## [AIM OF THE TASK]
Every line of the data below needs to be reproduced exactly.

++++ INPUT MATERIAL ++++

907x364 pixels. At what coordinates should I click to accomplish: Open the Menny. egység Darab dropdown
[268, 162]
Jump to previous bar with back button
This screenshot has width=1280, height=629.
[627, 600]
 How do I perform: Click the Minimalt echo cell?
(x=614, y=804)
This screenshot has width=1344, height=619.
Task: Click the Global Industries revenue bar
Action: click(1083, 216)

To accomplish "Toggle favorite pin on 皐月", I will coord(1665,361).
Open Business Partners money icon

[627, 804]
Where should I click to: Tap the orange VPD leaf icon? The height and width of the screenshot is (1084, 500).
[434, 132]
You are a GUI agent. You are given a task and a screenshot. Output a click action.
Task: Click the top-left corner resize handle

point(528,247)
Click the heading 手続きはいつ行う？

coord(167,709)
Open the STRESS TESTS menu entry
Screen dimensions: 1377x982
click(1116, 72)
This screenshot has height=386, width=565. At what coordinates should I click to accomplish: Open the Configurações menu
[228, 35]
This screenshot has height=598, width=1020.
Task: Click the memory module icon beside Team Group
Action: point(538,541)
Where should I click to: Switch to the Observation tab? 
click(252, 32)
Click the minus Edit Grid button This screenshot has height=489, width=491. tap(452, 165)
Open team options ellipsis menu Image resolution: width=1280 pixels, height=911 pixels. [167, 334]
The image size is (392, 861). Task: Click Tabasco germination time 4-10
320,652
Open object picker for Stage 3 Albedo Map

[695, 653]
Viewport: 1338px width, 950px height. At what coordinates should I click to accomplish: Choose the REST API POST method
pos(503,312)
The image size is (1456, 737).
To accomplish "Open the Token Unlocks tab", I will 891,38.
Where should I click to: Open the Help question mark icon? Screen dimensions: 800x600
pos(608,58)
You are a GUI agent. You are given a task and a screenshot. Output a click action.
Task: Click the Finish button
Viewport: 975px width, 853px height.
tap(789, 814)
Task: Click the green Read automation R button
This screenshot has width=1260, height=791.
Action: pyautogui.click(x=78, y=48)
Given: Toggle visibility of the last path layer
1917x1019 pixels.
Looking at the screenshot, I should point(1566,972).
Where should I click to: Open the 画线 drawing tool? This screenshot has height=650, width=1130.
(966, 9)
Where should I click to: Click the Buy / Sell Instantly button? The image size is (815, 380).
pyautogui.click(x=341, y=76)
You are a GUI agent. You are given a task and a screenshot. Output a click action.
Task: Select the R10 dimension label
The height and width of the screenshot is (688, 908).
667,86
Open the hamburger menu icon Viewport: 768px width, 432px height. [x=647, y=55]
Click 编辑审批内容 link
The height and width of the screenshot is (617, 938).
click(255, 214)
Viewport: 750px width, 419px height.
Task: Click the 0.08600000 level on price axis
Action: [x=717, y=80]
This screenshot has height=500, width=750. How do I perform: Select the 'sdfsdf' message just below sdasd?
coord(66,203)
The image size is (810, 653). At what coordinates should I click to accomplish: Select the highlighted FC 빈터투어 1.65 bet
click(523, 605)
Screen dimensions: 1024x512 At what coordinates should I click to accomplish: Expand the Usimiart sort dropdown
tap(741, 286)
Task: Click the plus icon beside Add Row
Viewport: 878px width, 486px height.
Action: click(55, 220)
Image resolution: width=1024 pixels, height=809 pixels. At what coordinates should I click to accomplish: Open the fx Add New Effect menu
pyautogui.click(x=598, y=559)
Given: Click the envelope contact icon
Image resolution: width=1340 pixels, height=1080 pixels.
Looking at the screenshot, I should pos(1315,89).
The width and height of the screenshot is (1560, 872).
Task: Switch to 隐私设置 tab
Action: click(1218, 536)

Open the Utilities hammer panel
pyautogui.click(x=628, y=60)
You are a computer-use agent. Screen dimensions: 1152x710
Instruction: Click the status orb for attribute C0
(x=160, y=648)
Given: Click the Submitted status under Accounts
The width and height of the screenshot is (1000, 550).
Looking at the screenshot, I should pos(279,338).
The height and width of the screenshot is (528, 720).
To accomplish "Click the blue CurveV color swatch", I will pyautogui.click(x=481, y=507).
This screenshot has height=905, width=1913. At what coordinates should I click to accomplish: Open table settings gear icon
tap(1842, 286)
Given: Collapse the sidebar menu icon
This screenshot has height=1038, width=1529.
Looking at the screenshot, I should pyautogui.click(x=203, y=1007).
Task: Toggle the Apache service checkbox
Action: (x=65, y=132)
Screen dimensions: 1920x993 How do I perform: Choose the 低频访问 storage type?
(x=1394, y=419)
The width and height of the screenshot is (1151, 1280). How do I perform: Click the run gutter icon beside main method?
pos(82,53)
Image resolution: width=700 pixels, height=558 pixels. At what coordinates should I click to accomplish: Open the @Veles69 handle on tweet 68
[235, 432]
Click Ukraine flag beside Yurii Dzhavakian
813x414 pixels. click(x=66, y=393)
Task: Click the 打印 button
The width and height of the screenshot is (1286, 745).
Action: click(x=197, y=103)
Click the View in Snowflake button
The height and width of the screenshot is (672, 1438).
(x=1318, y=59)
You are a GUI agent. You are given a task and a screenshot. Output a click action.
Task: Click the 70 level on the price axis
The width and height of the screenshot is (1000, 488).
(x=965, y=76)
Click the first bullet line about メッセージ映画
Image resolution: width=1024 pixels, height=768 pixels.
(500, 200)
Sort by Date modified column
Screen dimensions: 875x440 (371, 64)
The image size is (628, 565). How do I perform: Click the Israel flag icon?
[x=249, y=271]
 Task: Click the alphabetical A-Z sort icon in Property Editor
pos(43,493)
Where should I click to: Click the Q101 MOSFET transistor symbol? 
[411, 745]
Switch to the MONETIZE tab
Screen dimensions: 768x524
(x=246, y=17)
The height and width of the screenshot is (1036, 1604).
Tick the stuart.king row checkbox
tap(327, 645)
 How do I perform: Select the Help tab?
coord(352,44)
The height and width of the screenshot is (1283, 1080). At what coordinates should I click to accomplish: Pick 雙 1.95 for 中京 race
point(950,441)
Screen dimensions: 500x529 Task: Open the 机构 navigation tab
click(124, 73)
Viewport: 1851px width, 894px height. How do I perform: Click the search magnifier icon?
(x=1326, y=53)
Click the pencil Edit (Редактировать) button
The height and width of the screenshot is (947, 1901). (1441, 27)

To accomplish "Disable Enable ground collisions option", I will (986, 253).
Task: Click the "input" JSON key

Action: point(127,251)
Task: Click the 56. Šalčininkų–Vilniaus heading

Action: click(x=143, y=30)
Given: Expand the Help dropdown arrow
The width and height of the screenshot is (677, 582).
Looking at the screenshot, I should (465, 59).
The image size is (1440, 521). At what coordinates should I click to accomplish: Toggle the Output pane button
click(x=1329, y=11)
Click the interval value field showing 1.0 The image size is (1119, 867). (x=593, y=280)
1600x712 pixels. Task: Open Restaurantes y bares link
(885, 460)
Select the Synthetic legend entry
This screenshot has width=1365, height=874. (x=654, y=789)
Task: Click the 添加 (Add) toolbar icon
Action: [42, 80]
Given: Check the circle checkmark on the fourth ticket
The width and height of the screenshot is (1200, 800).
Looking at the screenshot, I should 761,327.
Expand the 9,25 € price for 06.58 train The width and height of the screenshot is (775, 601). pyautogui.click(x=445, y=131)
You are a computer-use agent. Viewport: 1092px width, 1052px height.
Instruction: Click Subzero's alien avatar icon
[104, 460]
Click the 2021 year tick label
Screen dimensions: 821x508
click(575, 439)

++++

## [EXPECTED ANSWER]
907x364 pixels. At what coordinates should I click to accomplish: Open the Menny. egység Darab dropdown
[268, 162]
Jump to previous bar with back button
This screenshot has width=1280, height=629.
[627, 600]
 How do I perform: Click the Minimalt echo cell?
(x=614, y=804)
This screenshot has width=1344, height=619.
Task: Click the Global Industries revenue bar
Action: click(1083, 216)

To accomplish "Toggle favorite pin on 皐月", I will coord(1665,361).
Open Business Partners money icon

[627, 804]
Where should I click to: Tap the orange VPD leaf icon? The height and width of the screenshot is (1084, 500).
[434, 132]
You are a GUI agent. You are given a task and a screenshot. Output a click action.
Task: Click the top-left corner resize handle

point(528,247)
Click the heading 手続きはいつ行う？

coord(167,709)
Open the STRESS TESTS menu entry
Screen dimensions: 1377x982
click(1116, 72)
This screenshot has height=386, width=565. At what coordinates should I click to accomplish: Open the Configurações menu
[228, 35]
This screenshot has height=598, width=1020.
Task: Click the memory module icon beside Team Group
Action: point(538,541)
Where should I click to: Switch to the Observation tab? 
click(252, 32)
Click the minus Edit Grid button This screenshot has height=489, width=491. tap(452, 165)
Open team options ellipsis menu Image resolution: width=1280 pixels, height=911 pixels. [167, 334]
The image size is (392, 861). Task: Click Tabasco germination time 4-10
320,652
Open object picker for Stage 3 Albedo Map

[695, 653]
Viewport: 1338px width, 950px height. At what coordinates should I click to accomplish: Choose the REST API POST method
pos(503,312)
The image size is (1456, 737).
To accomplish "Open the Token Unlocks tab", I will 891,38.
Where should I click to: Open the Help question mark icon? Screen dimensions: 800x600
pos(608,58)
You are a GUI agent. You are given a task and a screenshot. Output a click action.
Task: Click the Finish button
Viewport: 975px width, 853px height.
tap(789, 814)
Task: Click the green Read automation R button
This screenshot has width=1260, height=791.
Action: pyautogui.click(x=78, y=48)
Given: Toggle visibility of the last path layer
1917x1019 pixels.
Looking at the screenshot, I should point(1566,972).
Where should I click to: Open the 画线 drawing tool? This screenshot has height=650, width=1130.
(966, 9)
Where should I click to: Click the Buy / Sell Instantly button? The image size is (815, 380).
pyautogui.click(x=341, y=76)
You are a GUI agent. You are given a task and a screenshot. Output a click action.
Task: Select the R10 dimension label
The height and width of the screenshot is (688, 908).
667,86
Open the hamburger menu icon Viewport: 768px width, 432px height. [x=647, y=55]
Click 编辑审批内容 link
The height and width of the screenshot is (617, 938).
click(255, 214)
Viewport: 750px width, 419px height.
Task: Click the 0.08600000 level on price axis
Action: [x=717, y=80]
This screenshot has height=500, width=750. How do I perform: Select the 'sdfsdf' message just below sdasd?
coord(66,203)
The image size is (810, 653). At what coordinates should I click to accomplish: Select the highlighted FC 빈터투어 1.65 bet
click(523, 605)
Screen dimensions: 1024x512 At what coordinates should I click to accomplish: Expand the Usimiart sort dropdown
tap(741, 286)
Task: Click the plus icon beside Add Row
Viewport: 878px width, 486px height.
Action: click(55, 220)
Image resolution: width=1024 pixels, height=809 pixels. At what coordinates should I click to accomplish: Open the fx Add New Effect menu
pyautogui.click(x=598, y=559)
Given: Click the envelope contact icon
Image resolution: width=1340 pixels, height=1080 pixels.
Looking at the screenshot, I should pos(1315,89).
The width and height of the screenshot is (1560, 872).
Task: Switch to 隐私设置 tab
Action: click(1218, 536)

Open the Utilities hammer panel
pyautogui.click(x=628, y=60)
You are a computer-use agent. Screen dimensions: 1152x710
Instruction: Click the status orb for attribute C0
(x=160, y=648)
Given: Click the Submitted status under Accounts
The width and height of the screenshot is (1000, 550).
Looking at the screenshot, I should pos(279,338).
The height and width of the screenshot is (528, 720).
To accomplish "Click the blue CurveV color swatch", I will pyautogui.click(x=481, y=507).
This screenshot has height=905, width=1913. At what coordinates should I click to accomplish: Open table settings gear icon
tap(1842, 286)
Given: Collapse the sidebar menu icon
This screenshot has height=1038, width=1529.
Looking at the screenshot, I should pyautogui.click(x=203, y=1007).
Task: Toggle the Apache service checkbox
Action: (x=65, y=132)
Screen dimensions: 1920x993 How do I perform: Choose the 低频访问 storage type?
(x=1394, y=419)
The width and height of the screenshot is (1151, 1280). How do I perform: Click the run gutter icon beside main method?
pos(82,53)
Image resolution: width=700 pixels, height=558 pixels. At what coordinates should I click to accomplish: Open the @Veles69 handle on tweet 68
[235, 432]
Click Ukraine flag beside Yurii Dzhavakian
813x414 pixels. click(x=66, y=393)
Task: Click the 打印 button
The width and height of the screenshot is (1286, 745).
Action: click(x=197, y=103)
Click the View in Snowflake button
The height and width of the screenshot is (672, 1438).
(x=1318, y=59)
You are a GUI agent. You are given a task and a screenshot. Output a click action.
Task: Click the 70 level on the price axis
The width and height of the screenshot is (1000, 488).
(x=965, y=76)
Click the first bullet line about メッセージ映画
Image resolution: width=1024 pixels, height=768 pixels.
(500, 200)
Sort by Date modified column
Screen dimensions: 875x440 (371, 64)
The image size is (628, 565). How do I perform: Click the Israel flag icon?
[x=249, y=271]
 Task: Click the alphabetical A-Z sort icon in Property Editor
pos(43,493)
Where should I click to: Click the Q101 MOSFET transistor symbol? 
[411, 745]
Switch to the MONETIZE tab
Screen dimensions: 768x524
(x=246, y=17)
The height and width of the screenshot is (1036, 1604).
Tick the stuart.king row checkbox
tap(327, 645)
 How do I perform: Select the Help tab?
coord(352,44)
The height and width of the screenshot is (1283, 1080). At what coordinates should I click to accomplish: Pick 雙 1.95 for 中京 race
point(950,441)
Screen dimensions: 500x529 Task: Open the 机构 navigation tab
click(124, 73)
Viewport: 1851px width, 894px height. How do I perform: Click the search magnifier icon?
(x=1326, y=53)
Click the pencil Edit (Редактировать) button
The height and width of the screenshot is (947, 1901). (1441, 27)

To accomplish "Disable Enable ground collisions option", I will (986, 253).
Task: Click the "input" JSON key

Action: point(127,251)
Task: Click the 56. Šalčininkų–Vilniaus heading

Action: click(x=143, y=30)
Given: Expand the Help dropdown arrow
The width and height of the screenshot is (677, 582).
Looking at the screenshot, I should (465, 59).
The image size is (1440, 521). At what coordinates should I click to accomplish: Toggle the Output pane button
click(x=1329, y=11)
Click the interval value field showing 1.0 The image size is (1119, 867). (x=593, y=280)
1600x712 pixels. Task: Open Restaurantes y bares link
(885, 460)
Select the Synthetic legend entry
This screenshot has width=1365, height=874. (x=654, y=789)
Task: Click the 添加 (Add) toolbar icon
Action: [42, 80]
Given: Check the circle checkmark on the fourth ticket
The width and height of the screenshot is (1200, 800).
Looking at the screenshot, I should 761,327.
Expand the 9,25 € price for 06.58 train The width and height of the screenshot is (775, 601). pyautogui.click(x=445, y=131)
You are a computer-use agent. Viewport: 1092px width, 1052px height.
Instruction: Click Subzero's alien avatar icon
[104, 460]
Click the 2021 year tick label
Screen dimensions: 821x508
click(575, 439)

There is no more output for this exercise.